#### [ИЗБРАННЫЙ ОТРЫВОК]

>>>

Волосы мои теперь давно побелели, но пока не выпали, держатся еще крепко, а четверть века назад, когда жил в Краснодаре, густели как хлеба на хорошем кубанском поле — только и того, что не колосились… Немудрено поэтому, что у людей скептического ума, у глубоких аналитиков прическа моя вызывала определенные сомнения, в том числе, выходит, и морально-этического плана.

В семьдесят пятом году нас, нескольких делегатов предстоящего съезда писателей России, пригласили для напутственной беседы в крайком партии к главному тогда — по штату — кубанскому идеологу. Усадил он нас за громадный овальный стол, на одном краю которого ненароком лежал как бы случайно оставленный колхозными тружениками пшеничный сноп, довольно приличный по объему, и, вокруг стола за нашими спинами прохаживаясь, взялся объяснять, какую политическую линию, значит, мы должны будем на съезде отстаивать…

Как в церкви, где к батюшке, обходящему молящуюся паству с кадилом, следует непременно обращаться лицом, так и мы тогда в крайкоме тянули шеи и выворачивали головы, если главный идеолог оказывался у нас за спиной. Я тоже изо всех сил старался и все-таки пропустил момент, когда он двумя руками цепко взял меня сзади за виски и разочек-другой слегка поддернул. Словно впоследствии, ежели партийной линии не соблюду, собирался меня скальпировать. В изумлении я только и назвал его громко по имени-отчеству — с интонацией, обозначавшей: эй, в чем дело, мол?!

— Думал, парик! — объяснил хозяин кабинета тем же значительным и слегка возвышенным тоном, которым и до того с нами беседовал. И тут же продолжил. — Так вот, дорогие наши бойцы идеологического фронта! Ваша линия на съезде писателей, само собой, будет совпадать…

Судьба распорядилась так, что через год мне пришлось перебираться в Москву. Зачем и как — это особый разговор, но в те дни у меня возникла острая, прямо-таки ставшая навязчивой идеей потребность: сказать спасибо матери-Кубани за то, что приняла нас, когда вернулись из Сибири, приютила после побега из Адыгеи и обогрела с тремя нашими детишками очень даже — учитывая четырехкомнатную квартиру на Атарбекова — тепло. Но как это деликатно сделать, к кому, и в самом деле, пойти, чтобы меня и по возможности внимательно выслушали и правильно поняли… к кому?!

Медунова я не знал и относился к нему тогда с явным, подогретым рассказами о персональной его войне с амброзией, предубеждением, вообще, казалось, до него — как до Бога… к кому ж мне — на прием?

Не к главному же идеологу, у которого, размышлял я не очень весело, вслед за непреодолимым желанием пощупать гипотетический писательский парик может вдруг пробудиться интерес к каким-либо другим достаточно интимным моим особенностям?

<<<

#### [ИСХОДНЫЕ ДАННЫЕ]
>>>

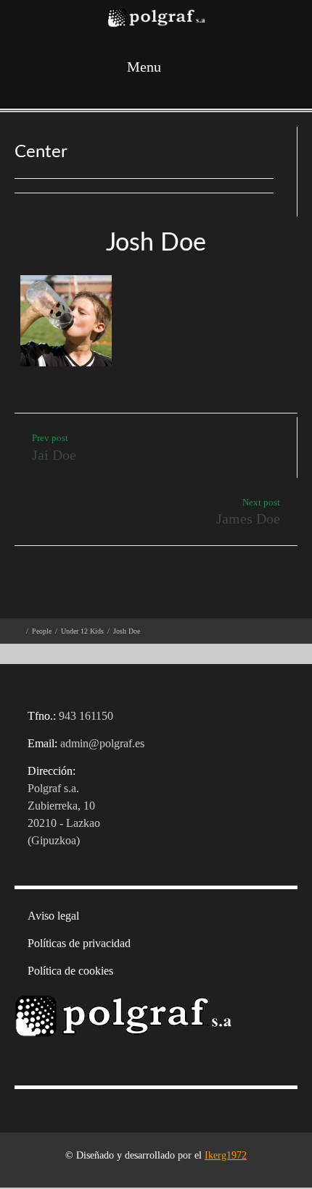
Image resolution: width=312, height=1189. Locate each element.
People (42, 631)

<<<

#### [ЗАДАНИЯ И УПРАЖНЕНИЯ]
1. Согласуются ли с отрывком о Краснодаре эти утверждения? Для каждого ответьте «да» или «нет» и точно процитируйте решающие слова отрывка.
(a) Рассказчик переехал в Москву через год.
(b) На столе в кабинете лежал пшеничный сноп.
(c) Рассказчик хорошо знал Медунова.
2. Ответьте по отрывку о Краснодаре:
(a) В каком году делегатов съезда позвали в крайком партии?
(b) На какой улице была четырехкомнатная квартира?
(c) Как хозяин кабинета объяснил, зачем схватил рассказчика за виски?
3. Напишите продолжение отрывка о Краснодаре, начиная сразу после его последнего предложения.
Материал с отрывком о Краснодаре никак не связан.

#### [ОТВЕТЫ]
1.
(a) Да: «через год мне пришлось перебираться в Москву».
(b) Да: «лежал как бы случайно оставленный колхозными тружениками пшеничный сноп».
(c) Нет: «Медунова я не знал».

2.
(a) В семьдесят пятом году.
(b) На Атарбекова.
(c) «Думал, парик!»

3.
Нет, правда: это теперь пошучиваю, а тогда не находил себе места. Как мне с моей «малой родиной» достойно проститься — ну, как?!

Несмотря на возможные обвинения в кумовстве и семейственности рискну тут благодарным словом упомянуть младшего своего брата, Валерия, буквально потрясшего меня недавно одним своим литературоведческим — а это и близко не его профиль! — открытием.

— Брат! — сказал он мне вдруг на своем шестидесятилетнем юбилее, на который я счел своим непременным родственным долгом, несмотря на сумасшедшую стоимость авиационных билетов, прилететь. — Я недавно вдруг понял, что раньше ты писал так, что это очень бы понравилось нынешним российским властям. А теперь уже который год все продолжаешь говорить такие вещи, за которые тебя расцеловала бы власть прошлая. Это надо уметь: так ловко между властями проскользнуть!

Разве не любопытное наблюдение не только над его старшим братиком — вообще над нашим братом, непокорным кубанцем, эх!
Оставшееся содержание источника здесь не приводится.